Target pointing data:
════════

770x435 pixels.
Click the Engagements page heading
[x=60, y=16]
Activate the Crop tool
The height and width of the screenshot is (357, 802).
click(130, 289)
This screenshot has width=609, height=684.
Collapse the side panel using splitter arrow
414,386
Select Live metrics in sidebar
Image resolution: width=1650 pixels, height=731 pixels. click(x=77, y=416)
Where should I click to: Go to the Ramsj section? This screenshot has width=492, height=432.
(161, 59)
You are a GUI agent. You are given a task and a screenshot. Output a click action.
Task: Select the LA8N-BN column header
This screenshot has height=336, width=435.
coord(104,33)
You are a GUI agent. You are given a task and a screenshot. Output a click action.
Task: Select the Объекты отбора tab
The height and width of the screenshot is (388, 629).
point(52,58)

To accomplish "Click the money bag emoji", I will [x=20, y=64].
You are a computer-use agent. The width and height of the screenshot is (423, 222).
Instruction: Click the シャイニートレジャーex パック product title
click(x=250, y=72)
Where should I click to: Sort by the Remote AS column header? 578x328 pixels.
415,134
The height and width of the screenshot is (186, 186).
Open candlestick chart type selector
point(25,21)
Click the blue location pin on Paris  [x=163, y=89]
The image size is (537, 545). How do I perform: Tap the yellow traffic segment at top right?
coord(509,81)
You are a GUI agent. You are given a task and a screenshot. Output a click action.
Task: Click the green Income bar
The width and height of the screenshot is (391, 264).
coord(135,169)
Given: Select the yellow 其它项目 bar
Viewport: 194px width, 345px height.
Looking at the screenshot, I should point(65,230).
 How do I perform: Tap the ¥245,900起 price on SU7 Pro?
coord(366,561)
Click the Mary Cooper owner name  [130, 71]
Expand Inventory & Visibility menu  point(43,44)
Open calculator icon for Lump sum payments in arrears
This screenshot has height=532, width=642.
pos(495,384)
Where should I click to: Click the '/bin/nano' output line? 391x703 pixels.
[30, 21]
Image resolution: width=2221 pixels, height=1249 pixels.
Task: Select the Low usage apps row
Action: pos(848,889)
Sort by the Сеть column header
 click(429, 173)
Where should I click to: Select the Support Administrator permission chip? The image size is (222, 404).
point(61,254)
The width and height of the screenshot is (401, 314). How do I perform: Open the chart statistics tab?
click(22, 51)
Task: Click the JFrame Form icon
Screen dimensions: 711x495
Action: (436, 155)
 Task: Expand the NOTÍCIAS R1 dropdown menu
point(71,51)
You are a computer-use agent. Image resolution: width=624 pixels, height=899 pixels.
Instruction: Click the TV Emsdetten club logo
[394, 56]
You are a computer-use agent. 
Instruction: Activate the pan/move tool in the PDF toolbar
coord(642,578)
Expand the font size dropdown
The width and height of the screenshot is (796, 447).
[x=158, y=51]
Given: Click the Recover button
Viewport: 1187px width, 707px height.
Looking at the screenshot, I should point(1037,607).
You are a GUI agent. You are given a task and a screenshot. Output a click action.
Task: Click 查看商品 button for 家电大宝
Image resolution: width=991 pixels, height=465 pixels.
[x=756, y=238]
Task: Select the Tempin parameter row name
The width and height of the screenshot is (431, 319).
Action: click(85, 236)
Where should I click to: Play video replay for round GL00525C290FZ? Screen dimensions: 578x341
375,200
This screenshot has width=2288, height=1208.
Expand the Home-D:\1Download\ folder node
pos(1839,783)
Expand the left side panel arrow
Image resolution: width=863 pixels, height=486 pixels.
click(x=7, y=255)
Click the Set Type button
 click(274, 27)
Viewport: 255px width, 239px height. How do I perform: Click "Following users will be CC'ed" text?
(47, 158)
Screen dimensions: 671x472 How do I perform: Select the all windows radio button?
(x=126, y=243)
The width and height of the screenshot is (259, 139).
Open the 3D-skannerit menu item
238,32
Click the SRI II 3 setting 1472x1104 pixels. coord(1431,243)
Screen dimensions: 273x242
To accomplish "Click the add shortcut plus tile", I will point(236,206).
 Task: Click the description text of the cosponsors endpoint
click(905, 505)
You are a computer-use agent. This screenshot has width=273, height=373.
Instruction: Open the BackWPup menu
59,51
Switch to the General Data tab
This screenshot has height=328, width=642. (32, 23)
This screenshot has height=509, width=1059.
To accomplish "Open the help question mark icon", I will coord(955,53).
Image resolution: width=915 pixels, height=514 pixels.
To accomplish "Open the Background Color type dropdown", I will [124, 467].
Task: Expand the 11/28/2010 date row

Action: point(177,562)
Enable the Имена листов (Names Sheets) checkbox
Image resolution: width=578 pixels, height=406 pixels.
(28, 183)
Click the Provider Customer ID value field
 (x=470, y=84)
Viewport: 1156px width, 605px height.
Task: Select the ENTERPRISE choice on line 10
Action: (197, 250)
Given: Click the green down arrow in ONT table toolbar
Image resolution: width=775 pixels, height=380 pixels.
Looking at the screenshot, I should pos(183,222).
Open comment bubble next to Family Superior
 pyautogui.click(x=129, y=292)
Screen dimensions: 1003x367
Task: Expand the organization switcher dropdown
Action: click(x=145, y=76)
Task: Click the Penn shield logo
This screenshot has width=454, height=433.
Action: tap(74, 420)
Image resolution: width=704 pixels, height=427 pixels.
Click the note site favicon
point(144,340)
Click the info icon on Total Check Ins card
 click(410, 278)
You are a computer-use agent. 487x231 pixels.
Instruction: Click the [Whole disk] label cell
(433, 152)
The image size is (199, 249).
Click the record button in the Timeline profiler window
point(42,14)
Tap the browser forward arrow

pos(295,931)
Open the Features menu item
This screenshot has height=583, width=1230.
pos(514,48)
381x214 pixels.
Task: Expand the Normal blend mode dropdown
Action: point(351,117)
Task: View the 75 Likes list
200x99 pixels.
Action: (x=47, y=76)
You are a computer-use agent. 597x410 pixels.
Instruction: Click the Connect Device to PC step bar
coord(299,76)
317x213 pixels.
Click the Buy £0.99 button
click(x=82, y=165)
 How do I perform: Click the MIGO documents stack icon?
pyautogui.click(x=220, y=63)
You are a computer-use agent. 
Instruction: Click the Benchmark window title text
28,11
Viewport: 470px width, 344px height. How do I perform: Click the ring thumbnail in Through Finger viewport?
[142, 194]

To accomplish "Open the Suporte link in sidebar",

════════

● **Requirements**
Return every one of the records above word for word, with no changes.

● **Full output**
770x435 pixels.
Click the Engagements page heading
[x=60, y=16]
Activate the Crop tool
The height and width of the screenshot is (357, 802).
click(130, 289)
This screenshot has width=609, height=684.
Collapse the side panel using splitter arrow
414,386
Select Live metrics in sidebar
Image resolution: width=1650 pixels, height=731 pixels. click(x=77, y=416)
Where should I click to: Go to the Ramsj section? This screenshot has width=492, height=432.
(161, 59)
You are a GUI agent. You are given a task and a screenshot. Output a click action.
Task: Select the LA8N-BN column header
This screenshot has height=336, width=435.
coord(104,33)
You are a GUI agent. You are given a task and a screenshot. Output a click action.
Task: Select the Объекты отбора tab
The height and width of the screenshot is (388, 629).
point(52,58)

To accomplish "Click the money bag emoji", I will [x=20, y=64].
You are a computer-use agent. The width and height of the screenshot is (423, 222).
Instruction: Click the シャイニートレジャーex パック product title
click(x=250, y=72)
Where should I click to: Sort by the Remote AS column header? 578x328 pixels.
415,134
The height and width of the screenshot is (186, 186).
Open candlestick chart type selector
point(25,21)
Click the blue location pin on Paris  [x=163, y=89]
The image size is (537, 545). How do I perform: Tap the yellow traffic segment at top right?
coord(509,81)
You are a GUI agent. You are given a task and a screenshot. Output a click action.
Task: Click the green Income bar
The width and height of the screenshot is (391, 264).
coord(135,169)
Given: Select the yellow 其它项目 bar
Viewport: 194px width, 345px height.
Looking at the screenshot, I should point(65,230).
 How do I perform: Tap the ¥245,900起 price on SU7 Pro?
coord(366,561)
Click the Mary Cooper owner name  [130, 71]
Expand Inventory & Visibility menu  point(43,44)
Open calculator icon for Lump sum payments in arrears
This screenshot has height=532, width=642.
pos(495,384)
Where should I click to: Click the '/bin/nano' output line? 391x703 pixels.
[30, 21]
Image resolution: width=2221 pixels, height=1249 pixels.
Task: Select the Low usage apps row
Action: pos(848,889)
Sort by the Сеть column header
 click(429, 173)
Where should I click to: Select the Support Administrator permission chip? The image size is (222, 404).
point(61,254)
The width and height of the screenshot is (401, 314). How do I perform: Open the chart statistics tab?
click(22, 51)
Task: Click the JFrame Form icon
Screen dimensions: 711x495
Action: (436, 155)
 Task: Expand the NOTÍCIAS R1 dropdown menu
point(71,51)
You are a computer-use agent. Image resolution: width=624 pixels, height=899 pixels.
Instruction: Click the TV Emsdetten club logo
[394, 56]
You are a computer-use agent. 
Instruction: Activate the pan/move tool in the PDF toolbar
coord(642,578)
Expand the font size dropdown
The width and height of the screenshot is (796, 447).
[x=158, y=51]
Given: Click the Recover button
Viewport: 1187px width, 707px height.
Looking at the screenshot, I should point(1037,607).
You are a GUI agent. You are given a task and a screenshot. Output a click action.
Task: Click 查看商品 button for 家电大宝
Image resolution: width=991 pixels, height=465 pixels.
[x=756, y=238]
Task: Select the Tempin parameter row name
The width and height of the screenshot is (431, 319).
Action: click(85, 236)
Where should I click to: Play video replay for round GL00525C290FZ? Screen dimensions: 578x341
375,200
This screenshot has width=2288, height=1208.
Expand the Home-D:\1Download\ folder node
pos(1839,783)
Expand the left side panel arrow
Image resolution: width=863 pixels, height=486 pixels.
click(x=7, y=255)
Click the Set Type button
 click(274, 27)
Viewport: 255px width, 239px height. How do I perform: Click "Following users will be CC'ed" text?
(47, 158)
Screen dimensions: 671x472 How do I perform: Select the all windows radio button?
(x=126, y=243)
The width and height of the screenshot is (259, 139).
Open the 3D-skannerit menu item
238,32
Click the SRI II 3 setting 1472x1104 pixels. coord(1431,243)
Screen dimensions: 273x242
To accomplish "Click the add shortcut plus tile", I will point(236,206).
 Task: Click the description text of the cosponsors endpoint
click(905, 505)
You are a computer-use agent. This screenshot has width=273, height=373.
Instruction: Open the BackWPup menu
59,51
Switch to the General Data tab
This screenshot has height=328, width=642. (32, 23)
This screenshot has height=509, width=1059.
To accomplish "Open the help question mark icon", I will coord(955,53).
Image resolution: width=915 pixels, height=514 pixels.
To accomplish "Open the Background Color type dropdown", I will [124, 467].
Task: Expand the 11/28/2010 date row

Action: point(177,562)
Enable the Имена листов (Names Sheets) checkbox
Image resolution: width=578 pixels, height=406 pixels.
(28, 183)
Click the Provider Customer ID value field
 (x=470, y=84)
Viewport: 1156px width, 605px height.
Task: Select the ENTERPRISE choice on line 10
Action: (197, 250)
Given: Click the green down arrow in ONT table toolbar
Image resolution: width=775 pixels, height=380 pixels.
Looking at the screenshot, I should pos(183,222).
Open comment bubble next to Family Superior
 pyautogui.click(x=129, y=292)
Screen dimensions: 1003x367
Task: Expand the organization switcher dropdown
Action: click(x=145, y=76)
Task: Click the Penn shield logo
This screenshot has width=454, height=433.
Action: tap(74, 420)
Image resolution: width=704 pixels, height=427 pixels.
Click the note site favicon
point(144,340)
Click the info icon on Total Check Ins card
 click(410, 278)
You are a computer-use agent. 487x231 pixels.
Instruction: Click the [Whole disk] label cell
(433, 152)
The image size is (199, 249).
Click the record button in the Timeline profiler window
point(42,14)
Tap the browser forward arrow

pos(295,931)
Open the Features menu item
This screenshot has height=583, width=1230.
pos(514,48)
381x214 pixels.
Task: Expand the Normal blend mode dropdown
Action: point(351,117)
Task: View the 75 Likes list
200x99 pixels.
Action: (x=47, y=76)
You are a computer-use agent. 597x410 pixels.
Instruction: Click the Connect Device to PC step bar
coord(299,76)
317x213 pixels.
Click the Buy £0.99 button
click(x=82, y=165)
 How do I perform: Click the MIGO documents stack icon?
pyautogui.click(x=220, y=63)
You are a computer-use agent. 
Instruction: Click the Benchmark window title text
28,11
Viewport: 470px width, 344px height. How do I perform: Click the ring thumbnail in Through Finger viewport?
[142, 194]

To accomplish "Open the Suporte link in sidebar",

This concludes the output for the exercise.